*Problem to work on*
The expected output is a copy of every line in the records with the string "icon".

***** Data extracts *****

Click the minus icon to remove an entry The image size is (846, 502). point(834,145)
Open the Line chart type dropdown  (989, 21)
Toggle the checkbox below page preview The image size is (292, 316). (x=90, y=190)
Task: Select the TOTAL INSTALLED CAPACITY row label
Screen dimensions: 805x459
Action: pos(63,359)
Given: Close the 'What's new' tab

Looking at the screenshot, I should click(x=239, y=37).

*****
***** Data extracts *****

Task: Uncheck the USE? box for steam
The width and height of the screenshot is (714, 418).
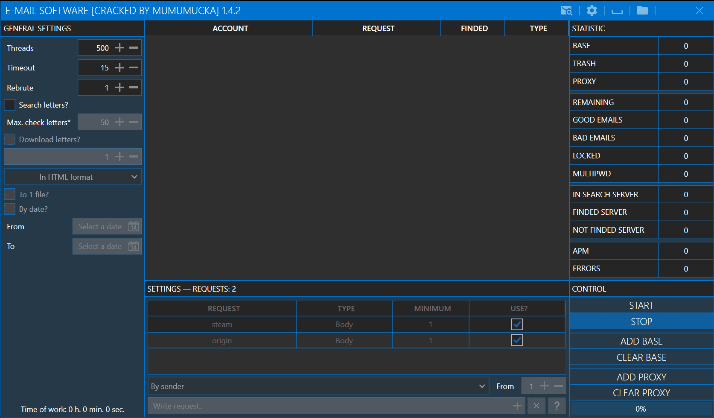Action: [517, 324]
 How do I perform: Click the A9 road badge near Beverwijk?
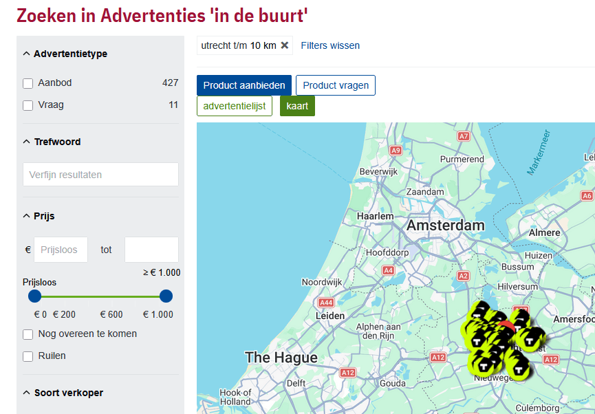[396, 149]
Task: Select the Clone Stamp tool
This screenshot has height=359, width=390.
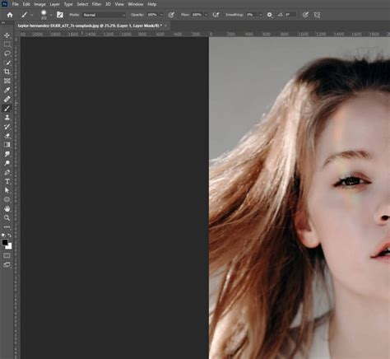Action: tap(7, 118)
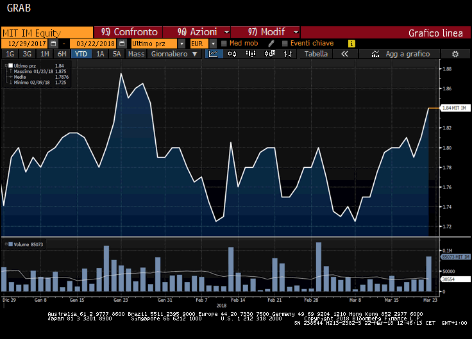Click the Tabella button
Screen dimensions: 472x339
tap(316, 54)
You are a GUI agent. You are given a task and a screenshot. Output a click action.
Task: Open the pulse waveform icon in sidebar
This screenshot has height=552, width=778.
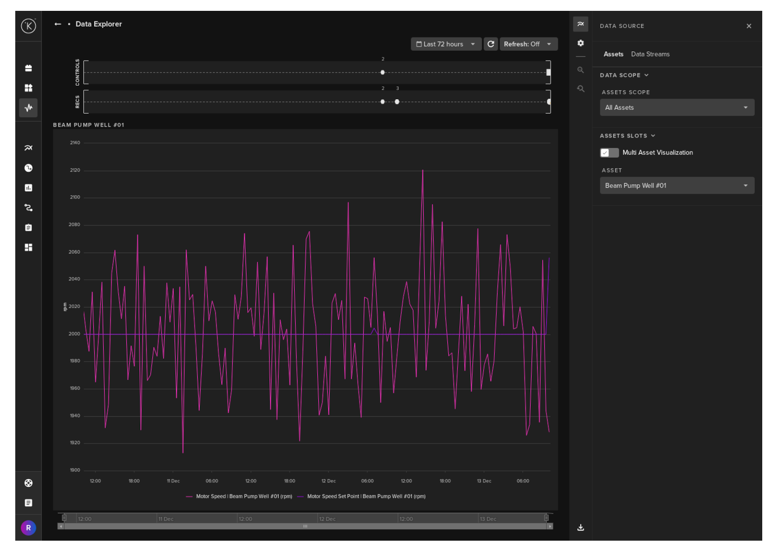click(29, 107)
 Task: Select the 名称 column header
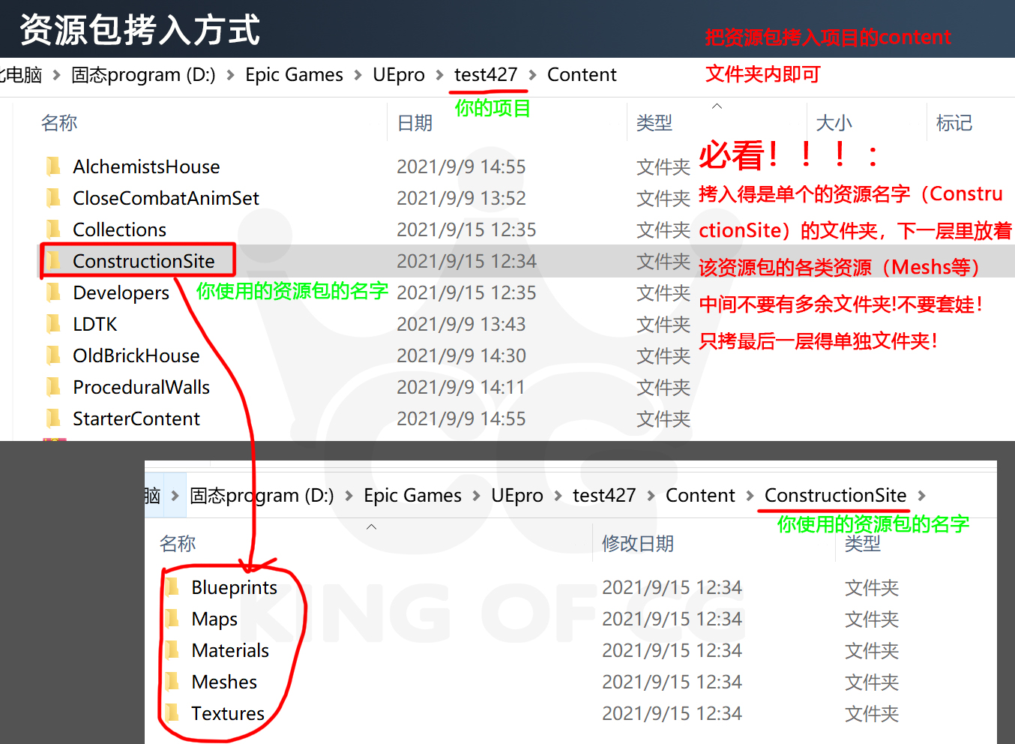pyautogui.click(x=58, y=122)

*****

*Answer below*
Click the minus icon to remove an entry The image size is (846, 502). point(834,145)
Task: Open the pulse waveform icon in sidebar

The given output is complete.